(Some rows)
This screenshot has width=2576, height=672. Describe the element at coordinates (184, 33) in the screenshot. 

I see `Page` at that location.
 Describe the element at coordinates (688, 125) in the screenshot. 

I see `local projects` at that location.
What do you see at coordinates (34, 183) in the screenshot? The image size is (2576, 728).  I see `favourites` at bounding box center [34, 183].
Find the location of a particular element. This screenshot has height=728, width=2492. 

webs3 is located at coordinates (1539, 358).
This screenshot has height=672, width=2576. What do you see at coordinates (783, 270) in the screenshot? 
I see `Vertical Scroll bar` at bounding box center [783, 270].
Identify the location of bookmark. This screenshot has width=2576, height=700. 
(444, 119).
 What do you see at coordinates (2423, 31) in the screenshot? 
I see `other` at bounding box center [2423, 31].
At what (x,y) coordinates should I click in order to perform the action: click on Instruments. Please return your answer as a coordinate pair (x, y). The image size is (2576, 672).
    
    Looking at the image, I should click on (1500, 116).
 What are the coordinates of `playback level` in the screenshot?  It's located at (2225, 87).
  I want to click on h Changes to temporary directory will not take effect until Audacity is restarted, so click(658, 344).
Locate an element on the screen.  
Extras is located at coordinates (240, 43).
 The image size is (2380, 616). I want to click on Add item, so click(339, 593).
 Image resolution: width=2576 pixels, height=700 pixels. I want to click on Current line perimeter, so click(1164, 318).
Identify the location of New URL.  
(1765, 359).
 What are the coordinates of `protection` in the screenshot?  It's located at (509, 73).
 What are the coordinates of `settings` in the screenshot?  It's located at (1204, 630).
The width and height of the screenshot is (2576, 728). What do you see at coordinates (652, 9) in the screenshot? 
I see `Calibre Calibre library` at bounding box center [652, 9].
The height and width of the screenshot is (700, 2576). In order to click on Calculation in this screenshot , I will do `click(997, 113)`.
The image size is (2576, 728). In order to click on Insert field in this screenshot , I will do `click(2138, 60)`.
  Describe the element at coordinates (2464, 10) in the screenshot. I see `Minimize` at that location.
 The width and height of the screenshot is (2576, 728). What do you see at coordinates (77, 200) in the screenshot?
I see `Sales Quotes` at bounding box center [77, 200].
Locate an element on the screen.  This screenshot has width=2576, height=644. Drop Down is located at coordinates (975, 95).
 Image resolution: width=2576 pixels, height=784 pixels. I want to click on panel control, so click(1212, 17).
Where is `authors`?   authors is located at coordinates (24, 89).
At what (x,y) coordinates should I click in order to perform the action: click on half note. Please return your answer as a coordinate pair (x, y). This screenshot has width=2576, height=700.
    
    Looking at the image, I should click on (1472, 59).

*DIRECTION*: Reproduce every one of the rows above word for word.

*IN RESPONSE*:
This screenshot has width=2576, height=672. Describe the element at coordinates (184, 33) in the screenshot. 

I see `Page` at that location.
 Describe the element at coordinates (688, 125) in the screenshot. 

I see `local projects` at that location.
What do you see at coordinates (34, 183) in the screenshot? The image size is (2576, 728).  I see `favourites` at bounding box center [34, 183].
Find the location of a particular element. This screenshot has height=728, width=2492. 

webs3 is located at coordinates (1539, 358).
This screenshot has height=672, width=2576. What do you see at coordinates (783, 270) in the screenshot? 
I see `Vertical Scroll bar` at bounding box center [783, 270].
Identify the location of bookmark. This screenshot has width=2576, height=700. 
(444, 119).
 What do you see at coordinates (2423, 31) in the screenshot? 
I see `other` at bounding box center [2423, 31].
At what (x,y) coordinates should I click in order to perform the action: click on Instruments. Please return your answer as a coordinate pair (x, y). The image size is (2576, 672).
    
    Looking at the image, I should click on (1500, 116).
 What are the coordinates of `playback level` in the screenshot?  It's located at (2225, 87).
  I want to click on h Changes to temporary directory will not take effect until Audacity is restarted, so click(658, 344).
Locate an element on the screen.  
Extras is located at coordinates (240, 43).
 The image size is (2380, 616). I want to click on Add item, so click(339, 593).
 Image resolution: width=2576 pixels, height=700 pixels. I want to click on Current line perimeter, so click(1164, 318).
Identify the location of New URL.  
(1765, 359).
 What are the coordinates of `protection` in the screenshot?  It's located at (509, 73).
 What are the coordinates of `settings` in the screenshot?  It's located at (1204, 630).
The width and height of the screenshot is (2576, 728). What do you see at coordinates (652, 9) in the screenshot? 
I see `Calibre Calibre library` at bounding box center [652, 9].
The height and width of the screenshot is (700, 2576). In order to click on Calculation in this screenshot , I will do `click(997, 113)`.
The image size is (2576, 728). In order to click on Insert field in this screenshot , I will do `click(2138, 60)`.
  Describe the element at coordinates (2464, 10) in the screenshot. I see `Minimize` at that location.
 The width and height of the screenshot is (2576, 728). What do you see at coordinates (77, 200) in the screenshot?
I see `Sales Quotes` at bounding box center [77, 200].
Locate an element on the screen.  This screenshot has width=2576, height=644. Drop Down is located at coordinates (975, 95).
 Image resolution: width=2576 pixels, height=784 pixels. I want to click on panel control, so click(1212, 17).
Where is `authors`?   authors is located at coordinates (24, 89).
At what (x,y) coordinates should I click in order to perform the action: click on half note. Please return your answer as a coordinate pair (x, y). This screenshot has width=2576, height=700.
    
    Looking at the image, I should click on (1472, 59).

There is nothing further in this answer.